Even discarding all the techniques that require a re-imaging of the pupil before the focal plane (apodized Lyot for example), which is not foreseen in SHARK, there are a few interesting options that might be implemented such as, for instance, Shaped Pupil coronagraph (see Carlotti et al. 2012), Phase Apodizing coronagraphy (see Codona & Angel 2004) and Vortex coronagraph (see Mawet et al. 2005). These techniques work with an IWA that can be as small as 1–2 λ/D and with higher contrast than a simple Lyot coronagraph, and they are still compatible with the current design. We will carry out a comprehensive study of possible alternative techniques, with the goal of having a few choices matching as far as possible the requirements of the different science cases.

The opto-mechanical concept

As already shown in the section ‘SHARK at the telescope’, the two SHARK channels (VIS and NIR) will be installed one for each LBT arm. In this section, we describe the opto-mechanical layout of the two channels, starting with the NIR.

NIR channel opto-mechanical layout

The NIR channel of SHARK will provide both direct and coronagraphic imaging, over a FoV of about 20′ × 20′ (almost 30′ on the diagonal). The current optical design is described in Fig. 3 left side, and is based on a classical two off-axis parabolas design, with the aim of maximizing the optical quality on the FoV (SR > 97.7%) and minimizing the instrument dimensions. All the optics used inside the instrument is below 40 mm in diameter, demanding in terms of optical quality, but commercially available. The overall NIR channel can rotate on a mechanical bearing to compensate for field rotation.

Fig. 3. The SHARK NIR channel optical design (left side) and opto-mechanical concept (right side).

Just before the input focal plane, there is a deployable atmospheric dispersion corrector (ADC), to correct for atmospheric dispersion. The optical quality of the system remains very good in the entire FoV, both in the term of encircled energy (larger than 80% for the J band diffraction limit point-spread function (PSF)) and in term of SR (always larger than 97.7% with and without ADC), as one can see in Table 1. We achieve also, with this configuration, a good quality of the pupil image; in fact, the broadening in the image of a point of the pupil is <10 μm, which roughly corresponds to 0.07% of the pupil's image diameter.

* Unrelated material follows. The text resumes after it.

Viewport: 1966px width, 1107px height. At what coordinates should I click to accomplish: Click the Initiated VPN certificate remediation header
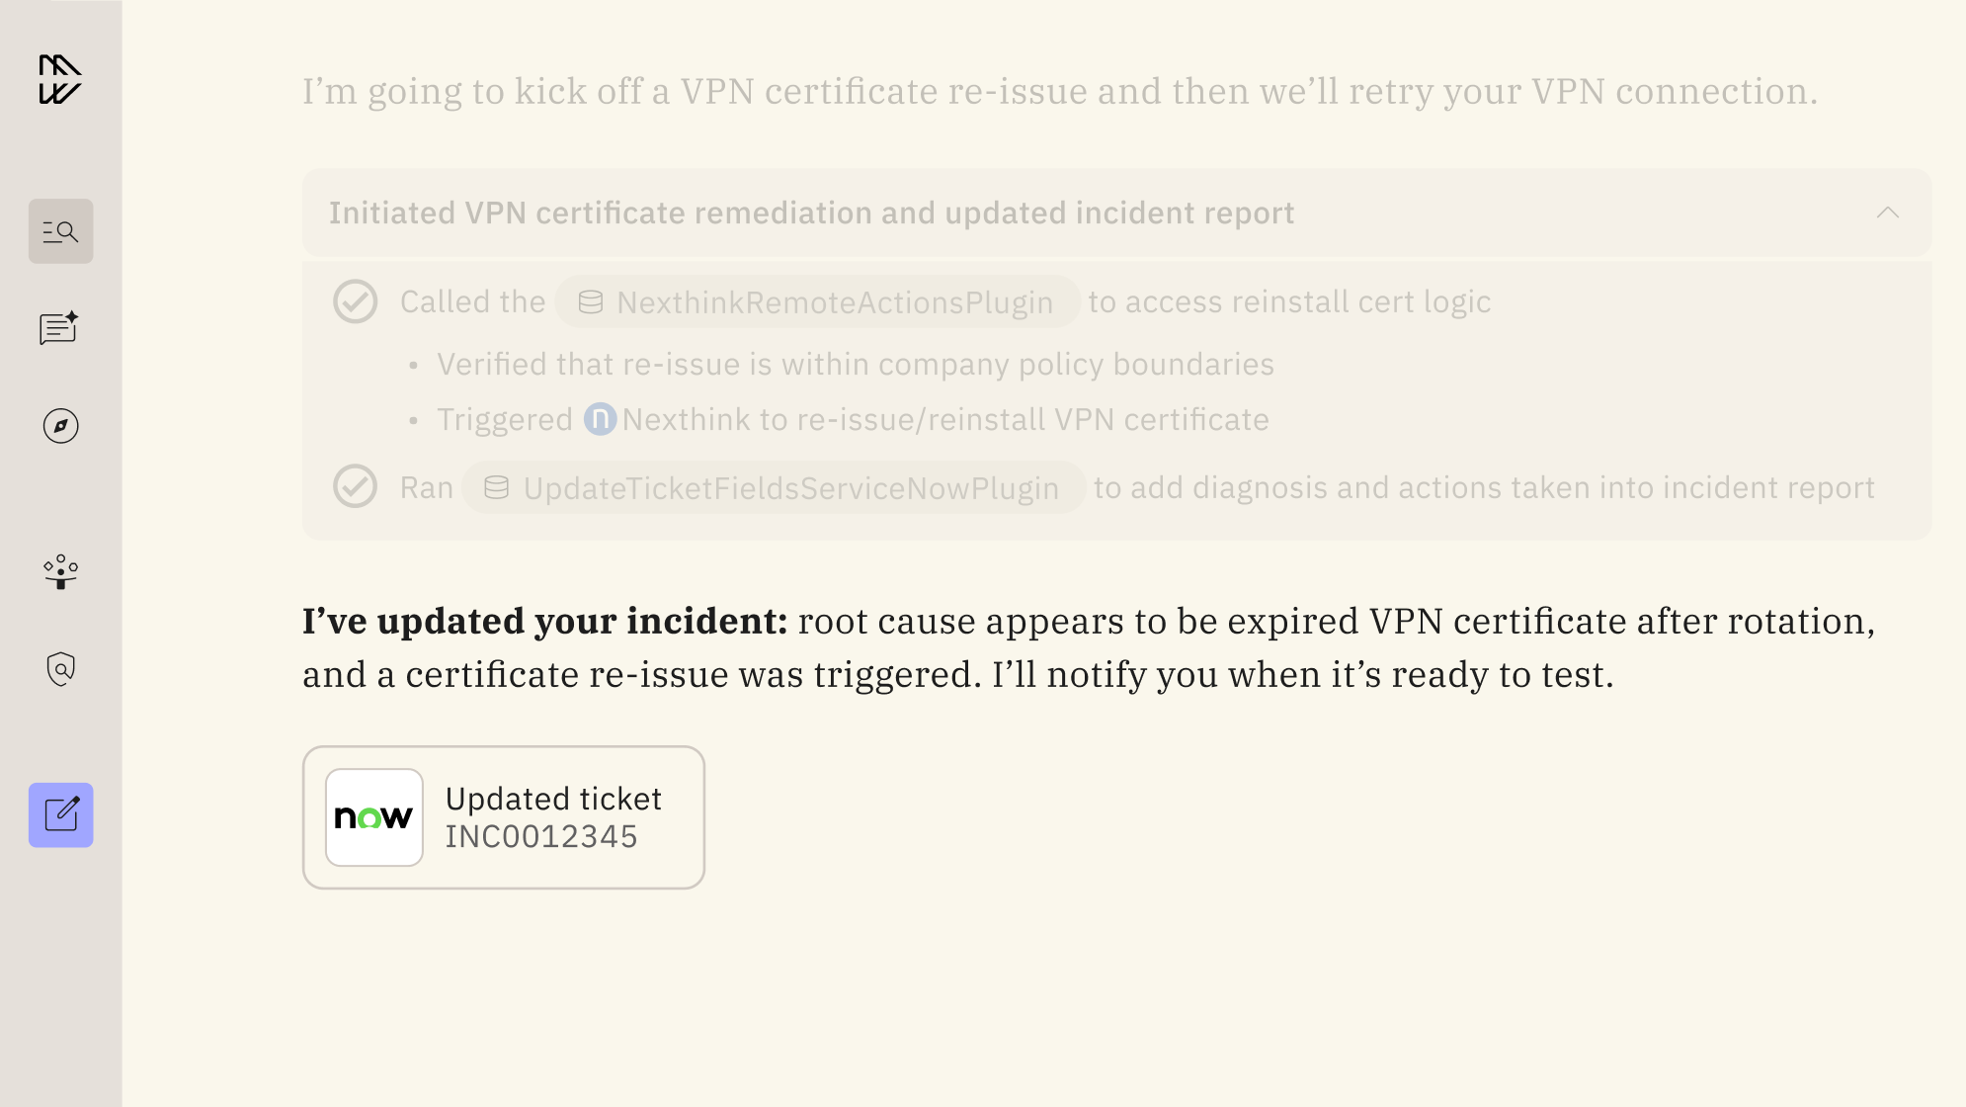(x=811, y=213)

Table 1. The main characteristics of the SHARK NIR channel

Continuing with the description, on the input focal plane, a filter wheel can select between different occulting masks.

On the pupil plane, a selector can switch between the Lyot mask and the ‘empty’ position (to provide direct NON-Coronagraphic imaging on the detector). Six additional mask positions are available here, giving a total of eight.

A filter wheel positioned just after the pupil plane (seven positions available), making it possible to insert broad and narrow band filters.

Just after, another filter wheel (seven positions in total) allows the insertion of different neutral density filters, to permit observations of very bright targets. This wheel might possibly also accommodate a few polarized filters or additional science filters, for science cases for which only faint target observation is required.

The second off-axis parabola and a couple of folding mirrors direct the beam towards the HAWAII II detector, on which the spatial sampling is 2 pixels on the J-band diffraction limit PSF, i.e. Nyquist sampled in J.

The possibility of polarimetry (both in direct imaging and coronagraphy) using polarized filters inserted into the optical path is under study, as well as the possibility of low-resolution spectroscopy using a long slit and a grism inserted on the focal plane and collimated beam, respectively. At this stage, both solutions might be easily implemented (of course if requested by the science cases) by adding the appropriate optics to the current filter wheels. Figure 3 (right side) and Fig. 4 (left side) show 3D views of the NIR channel opto-mechanical study, which of course foresees dedicated cryogenic gears and stepper motors, initialized through dedicated limit switches.

Fig. 4. SHARK (NIR channel on the left, VIS channel on the right) installed at the LBTI entrance focus.

The Cryogenic tank, shown in the left of Fig. 4, can contain, in this preliminary design, 20 litres of nitrogen, ensuring a duty cycle for the refill of more than 24 h. The refilling valves have been oriented in such a way that the maximum angle with respect to the zenith position is 45°, independently from the telescope position, to avoid nitrogen spilling out.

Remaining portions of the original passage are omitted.